Killer Joe
Le dernier opus de William Friedkin est un réjouissant jeu de massacre qui commence comme un film noir pervers et bascule dans un huis-clos aussi malsain que drôle. Un véritable défouloir misanthrope porté par une impeccable maîtrise de la mise en scène.

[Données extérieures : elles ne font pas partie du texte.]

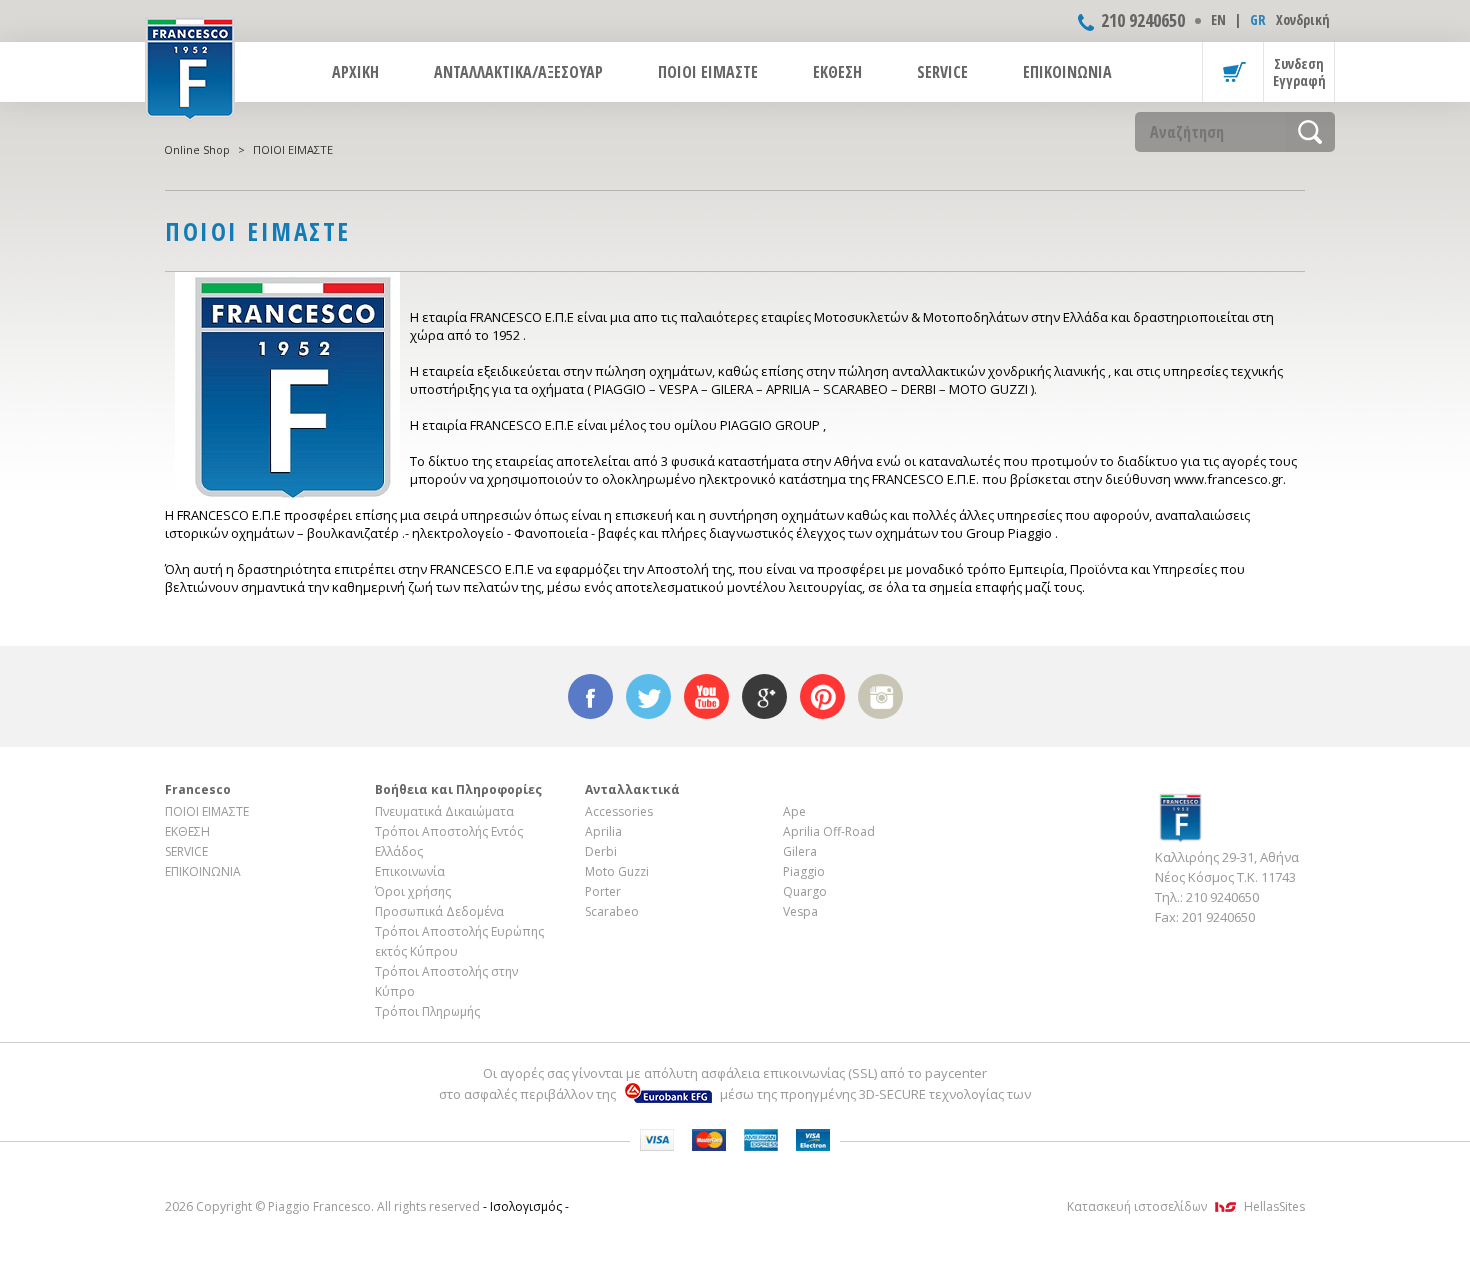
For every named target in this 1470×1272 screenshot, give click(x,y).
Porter (603, 891)
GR (1258, 19)
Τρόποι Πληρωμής (427, 1011)
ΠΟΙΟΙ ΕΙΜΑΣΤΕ (708, 72)
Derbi (601, 851)
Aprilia (603, 831)
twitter (648, 696)
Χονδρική (1303, 19)
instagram (880, 696)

Emile Hirsch et Matthew McConaughey
Voilà sans doute un sujet que n'auraient pas renié les frères Coen : pour se sortir des ennuis, Chris, une petite frappe aussi peu doué qu'il est veule (Emile Hirsh fait un idéal Léonardo Di Caprio de petite taille) décide avec la complicité de son père Ansel (Thomas Hayden Church), dont la lâcheté n'a d'égale que l’immense bêtise, de tuer sa mère pour toucher l'assurance vie dont sa sœur Dottie (Juno Temple), une innocente blonde restée mentalement bloquée avant la puberté, est la bénéficiaire. Mais tuer quelqu'un n'étant pas chose aisée, ils font appel à Killer Joe (Matthew Mc Conaughey fait un idéal Tom Cruise de grande taille), un ange de la mort tout de noir vêtu, flic en semaine et tueur le week-end, histoire d'arrondir les fins de mois. Or, monsieur demande 25 000 $ d'avance que nos deux ratés sont incapables d'aligner. En remplacement, la nature psychopathe du Killer Joe ne tardant pas à pointer le bout de son nez, le professionnel demande la sœur comme caution. Mais, contrairement aux frères Coen, Friedkin ne semble avoir aucune empathie pour cette famille pauvre, mal éduquée qu'il se plait à décrire dans de drôles de séquences grotesques. On rit de bon cœur au sein de cette bande d'affreux, prêt à tout les mauvais coups, dont la conscience semble à peine irritée tant leur cupidité est immense. Bien sûr, l'œuvre devrait se savourer grâce à une pointe de cynisme, celui qui nous protège en tant que spectateur – nous ne sommes pas eux, nous ne pouvons l'être. Mais, ce n'est pas tout à fait cela car il n'y a, dans ce ballet d'âmes noires, aucune échappatoire et face à la figure du Mal représentée par Killer Joe, la pure et simplette Dottie n'a que son imaginaire pour se sortir du marasme. Il n'y a pas (ou plus) de morale semble dire Friedkin. Existent cependant, au fond du gouffre humain, quelques fugaces mais réelles éclaircies notamment lorsque la belle-mère du dealer, Sharla, (Gina Gershon, excellente), apparaît soudainement profondément touchée de devoir livrer la jeune fille bien qu'elle fasse partie de la combine.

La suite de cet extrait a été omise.